--- begin Material to process ---
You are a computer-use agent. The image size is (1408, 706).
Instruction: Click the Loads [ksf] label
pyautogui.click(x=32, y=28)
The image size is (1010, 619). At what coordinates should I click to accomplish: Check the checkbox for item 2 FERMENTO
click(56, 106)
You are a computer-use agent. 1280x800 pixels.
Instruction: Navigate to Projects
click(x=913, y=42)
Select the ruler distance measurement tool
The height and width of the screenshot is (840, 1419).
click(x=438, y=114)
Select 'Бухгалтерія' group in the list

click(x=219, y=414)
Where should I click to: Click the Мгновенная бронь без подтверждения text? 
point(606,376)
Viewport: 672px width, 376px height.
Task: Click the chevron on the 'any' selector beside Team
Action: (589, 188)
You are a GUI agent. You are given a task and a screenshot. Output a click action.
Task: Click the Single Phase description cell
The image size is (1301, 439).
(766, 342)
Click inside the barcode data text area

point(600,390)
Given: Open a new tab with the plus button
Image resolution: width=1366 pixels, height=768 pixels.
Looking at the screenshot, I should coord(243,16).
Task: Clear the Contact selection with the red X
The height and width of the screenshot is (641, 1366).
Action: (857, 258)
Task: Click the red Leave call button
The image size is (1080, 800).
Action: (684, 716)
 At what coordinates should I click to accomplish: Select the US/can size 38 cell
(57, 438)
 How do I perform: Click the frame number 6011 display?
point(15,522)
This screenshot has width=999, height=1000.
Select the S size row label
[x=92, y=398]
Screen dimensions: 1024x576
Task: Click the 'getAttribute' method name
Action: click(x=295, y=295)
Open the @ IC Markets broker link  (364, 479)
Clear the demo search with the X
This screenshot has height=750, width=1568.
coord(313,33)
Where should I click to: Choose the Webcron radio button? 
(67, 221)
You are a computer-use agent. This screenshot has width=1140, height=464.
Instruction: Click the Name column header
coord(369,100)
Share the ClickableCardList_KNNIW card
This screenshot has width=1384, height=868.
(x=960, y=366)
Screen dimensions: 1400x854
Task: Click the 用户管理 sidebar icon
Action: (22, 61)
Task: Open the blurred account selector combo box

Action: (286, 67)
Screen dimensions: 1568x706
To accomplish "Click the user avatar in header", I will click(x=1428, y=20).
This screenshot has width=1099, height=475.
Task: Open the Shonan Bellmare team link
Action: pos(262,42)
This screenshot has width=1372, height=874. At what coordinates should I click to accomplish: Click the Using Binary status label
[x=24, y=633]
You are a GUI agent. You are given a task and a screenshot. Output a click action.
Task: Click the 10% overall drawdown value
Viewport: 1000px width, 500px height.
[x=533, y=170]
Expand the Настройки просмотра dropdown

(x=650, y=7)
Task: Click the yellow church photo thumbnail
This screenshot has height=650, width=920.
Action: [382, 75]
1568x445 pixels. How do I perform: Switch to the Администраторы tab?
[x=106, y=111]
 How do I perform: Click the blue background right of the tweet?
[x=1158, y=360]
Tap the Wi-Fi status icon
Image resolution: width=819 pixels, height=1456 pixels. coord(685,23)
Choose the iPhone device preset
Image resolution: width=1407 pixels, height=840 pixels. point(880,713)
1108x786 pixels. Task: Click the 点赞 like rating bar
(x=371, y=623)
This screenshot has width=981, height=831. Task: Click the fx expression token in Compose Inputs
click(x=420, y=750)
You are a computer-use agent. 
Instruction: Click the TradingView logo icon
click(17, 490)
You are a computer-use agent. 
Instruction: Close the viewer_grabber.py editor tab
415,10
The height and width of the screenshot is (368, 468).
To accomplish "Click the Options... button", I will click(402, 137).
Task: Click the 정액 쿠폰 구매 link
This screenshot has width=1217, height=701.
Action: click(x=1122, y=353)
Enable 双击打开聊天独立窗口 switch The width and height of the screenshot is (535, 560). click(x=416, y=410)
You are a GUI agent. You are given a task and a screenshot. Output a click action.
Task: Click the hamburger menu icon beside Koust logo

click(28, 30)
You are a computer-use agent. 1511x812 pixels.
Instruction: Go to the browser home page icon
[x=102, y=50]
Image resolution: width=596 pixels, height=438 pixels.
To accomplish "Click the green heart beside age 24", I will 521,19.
--- end Material to process ---
## The task
Change "How do I perform" to "How can I perform" in the rows from the line with "This screenshot has width=999, height=1000." to the line with "Image resolution: width=1407", and give back only those rows with nothing else altered.

## Reply to the task
This screenshot has width=999, height=1000.
Select the S size row label
[x=92, y=398]
Screen dimensions: 1024x576
Task: Click the 'getAttribute' method name
Action: click(x=295, y=295)
Open the @ IC Markets broker link  (364, 479)
Clear the demo search with the X
This screenshot has height=750, width=1568.
coord(313,33)
Where should I click to: Choose the Webcron radio button? 
(67, 221)
You are a computer-use agent. This screenshot has width=1140, height=464.
Instruction: Click the Name column header
coord(369,100)
Share the ClickableCardList_KNNIW card
This screenshot has width=1384, height=868.
(x=960, y=366)
Screen dimensions: 1400x854
Task: Click the 用户管理 sidebar icon
Action: (22, 61)
Task: Open the blurred account selector combo box

Action: (286, 67)
Screen dimensions: 1568x706
To accomplish "Click the user avatar in header", I will click(x=1428, y=20).
This screenshot has width=1099, height=475.
Task: Open the Shonan Bellmare team link
Action: pos(262,42)
This screenshot has width=1372, height=874. At what coordinates should I click to accomplish: Click the Using Binary status label
[x=24, y=633]
You are a GUI agent. You are given a task and a screenshot. Output a click action.
Task: Click the 10% overall drawdown value
Viewport: 1000px width, 500px height.
[x=533, y=170]
Expand the Настройки просмотра dropdown

(x=650, y=7)
Task: Click the yellow church photo thumbnail
This screenshot has height=650, width=920.
Action: [382, 75]
1568x445 pixels. How can I perform: Switch to the Администраторы tab?
[x=106, y=111]
 How can I perform: Click the blue background right of the tweet?
[x=1158, y=360]
Tap the Wi-Fi status icon
Image resolution: width=819 pixels, height=1456 pixels. coord(685,23)
Choose the iPhone device preset
Image resolution: width=1407 pixels, height=840 pixels. point(880,713)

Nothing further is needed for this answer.